Numan Kurtulmuş'tan 'birliktelik' vurgusu: Türk’ün ve Kürt’ün birbirine karşı en ufak bir düşmanlığı yoktur

Numan Kurtulmuş'tan 'birliktelik' vurgusu: Türk’ün ve Kürt’ün birbirine karşı en ufak bir düşmanlığı yoktur
Numan Kurtulmuş İzmir programında STK temsilcileriyle buluştu. Kurtulmuş burada yaptığı konuşmada, "Türkler ve Kürtler arasında düşmanlık olmadığını iftiharla söyleyebiliriz” ifadelerini kullandı..

Türkiye Büyük Millet Meclisi (TBMM) Başkanı Numan Kurtulmuş, İzmir programı kapsamında kentteki Sivil Toplum Kuruluşu (STK) temsilcileriyle bir araya geldi.

Türkiye’nin ikinci yüzyılda dünyanın önde gelen ülkelerinden biri olacağını belirten Kurtulmuş, ülkenin önemli bir süreçten geçtiğini belirtti.
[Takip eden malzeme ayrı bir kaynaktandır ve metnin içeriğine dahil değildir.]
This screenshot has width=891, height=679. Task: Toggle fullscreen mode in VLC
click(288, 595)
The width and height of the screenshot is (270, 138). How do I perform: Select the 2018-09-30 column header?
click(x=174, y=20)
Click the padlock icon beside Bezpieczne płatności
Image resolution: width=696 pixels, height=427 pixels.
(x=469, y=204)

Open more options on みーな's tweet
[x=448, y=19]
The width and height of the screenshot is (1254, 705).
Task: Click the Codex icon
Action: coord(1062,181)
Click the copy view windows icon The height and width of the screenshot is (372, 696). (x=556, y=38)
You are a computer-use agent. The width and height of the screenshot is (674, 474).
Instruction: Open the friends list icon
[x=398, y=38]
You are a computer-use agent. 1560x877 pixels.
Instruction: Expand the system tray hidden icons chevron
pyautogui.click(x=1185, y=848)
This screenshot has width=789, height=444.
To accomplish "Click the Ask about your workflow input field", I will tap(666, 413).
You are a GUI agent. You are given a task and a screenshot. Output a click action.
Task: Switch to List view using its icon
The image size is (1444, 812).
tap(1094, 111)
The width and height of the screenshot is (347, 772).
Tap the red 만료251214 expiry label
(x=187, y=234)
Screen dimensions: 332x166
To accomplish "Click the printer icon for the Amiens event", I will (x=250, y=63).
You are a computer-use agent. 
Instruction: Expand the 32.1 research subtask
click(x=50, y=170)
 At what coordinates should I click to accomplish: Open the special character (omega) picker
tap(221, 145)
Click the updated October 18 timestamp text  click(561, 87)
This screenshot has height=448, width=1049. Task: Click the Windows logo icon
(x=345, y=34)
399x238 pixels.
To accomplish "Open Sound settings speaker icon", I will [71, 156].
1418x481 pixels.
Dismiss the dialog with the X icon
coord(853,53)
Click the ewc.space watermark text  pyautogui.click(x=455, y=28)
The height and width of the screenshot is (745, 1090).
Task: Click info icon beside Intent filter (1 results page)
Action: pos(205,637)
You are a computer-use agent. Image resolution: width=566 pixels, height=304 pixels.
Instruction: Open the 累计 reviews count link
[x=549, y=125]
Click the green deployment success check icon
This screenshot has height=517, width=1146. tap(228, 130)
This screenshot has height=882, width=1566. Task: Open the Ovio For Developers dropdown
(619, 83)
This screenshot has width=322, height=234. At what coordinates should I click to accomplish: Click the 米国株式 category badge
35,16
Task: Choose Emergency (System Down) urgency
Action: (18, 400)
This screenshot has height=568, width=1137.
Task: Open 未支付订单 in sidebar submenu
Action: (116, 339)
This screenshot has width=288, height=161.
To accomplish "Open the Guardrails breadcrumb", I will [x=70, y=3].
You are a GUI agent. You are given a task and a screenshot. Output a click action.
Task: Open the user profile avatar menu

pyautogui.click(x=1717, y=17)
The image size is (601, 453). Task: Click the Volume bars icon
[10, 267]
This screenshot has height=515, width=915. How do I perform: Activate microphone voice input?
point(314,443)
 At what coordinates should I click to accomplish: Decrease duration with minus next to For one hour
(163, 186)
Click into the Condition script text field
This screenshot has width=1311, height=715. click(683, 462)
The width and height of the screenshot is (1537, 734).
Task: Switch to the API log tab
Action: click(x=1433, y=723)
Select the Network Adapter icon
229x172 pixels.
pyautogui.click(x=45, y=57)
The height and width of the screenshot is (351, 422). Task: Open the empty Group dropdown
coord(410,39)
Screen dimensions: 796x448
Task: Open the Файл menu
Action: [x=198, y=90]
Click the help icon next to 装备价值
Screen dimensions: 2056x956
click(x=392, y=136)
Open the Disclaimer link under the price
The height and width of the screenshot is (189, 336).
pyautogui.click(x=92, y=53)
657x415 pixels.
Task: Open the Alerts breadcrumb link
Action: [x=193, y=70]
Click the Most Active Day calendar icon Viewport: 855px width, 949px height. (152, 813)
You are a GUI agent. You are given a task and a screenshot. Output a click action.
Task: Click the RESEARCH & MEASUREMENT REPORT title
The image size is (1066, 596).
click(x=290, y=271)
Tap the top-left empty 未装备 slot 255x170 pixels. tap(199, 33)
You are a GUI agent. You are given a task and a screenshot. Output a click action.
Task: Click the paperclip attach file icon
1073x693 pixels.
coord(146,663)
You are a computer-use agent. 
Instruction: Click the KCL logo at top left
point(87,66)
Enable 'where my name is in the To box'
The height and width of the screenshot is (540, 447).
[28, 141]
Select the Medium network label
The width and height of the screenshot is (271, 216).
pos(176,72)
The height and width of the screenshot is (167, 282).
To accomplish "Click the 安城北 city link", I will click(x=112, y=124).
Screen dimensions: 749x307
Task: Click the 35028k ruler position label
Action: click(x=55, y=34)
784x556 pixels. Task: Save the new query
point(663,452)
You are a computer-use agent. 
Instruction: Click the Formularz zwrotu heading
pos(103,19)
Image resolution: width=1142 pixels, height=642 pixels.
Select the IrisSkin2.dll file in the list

Kurtulmuş'un açıklamalarından öne çıkanlar şöyle:

'Hepimiz aynı istikamette yürümeliyiz'

"Bir ülkenin sözünün güçlü olması için önce millet devlet kaynaşması, devletin bütün kurumlarıyla birlikte etkin kurumsal bir kapasiteye, güçlü bir ekonomiye ve güçlü bir bilim hayatına sahip olmasıdır. Sözü güçlü olmak da tek başına yetmez. Söylediğiniz sözün tesirli olması için bu gücü en iyi şekilde kullanmanız lazım. O yüzden diyoruz sözü güçlü, gücü de tesirli olan bir Türkiye. Dosta güven, düşmana korku salacak bir Türkiye. Bu anlamda herkesin üzerine sorumluluklar düşüyor. Fikirlerimiz farklı olsa da dünya görüşlerimiz, siyasetimiz, yorumlamalarımız farklı olsa da hepimizin aynı istikamete yürümemiz lazım. Hepimiz aynı istikamette yürümeliyiz. Ortak bir anlayış ve fikir birliğiyle bu ülkeyi kalkındırmak için gayretli olmamız lazım.

'Bölgedeki gelişmeleri dikkate alarak yola devam'

Yıllardır bu memlekette Türkiye ne zaman kendi milli menfaatlerini önceleyen bir durumun içerisine girse birilerinden hep ‘Türkiye’nin eksenini kaydırıyorsunuz’ diyor. Türkiye’nin ekseni ne doğudur ne batıdır. Türkiye’nin bir tane ekseni vardır. O da kendi milli eksenidir. Bu milli eksenimizi tahkim ederken dünyanın bütün ülkeleriyle ilişkilerimizi sürdüreceğiz. Bizim birine dost olmamız için bir başkasına düşman olmamıza gerek yoktur. Bizim için bir tane öncelik vardır. O da ülkemizin menfaatleridir. Türkiye önümüzdeki dönemde bölgedeki gelişmeleri de dikkate alarak çok daha güçlü olarak yoluna devam edecektir.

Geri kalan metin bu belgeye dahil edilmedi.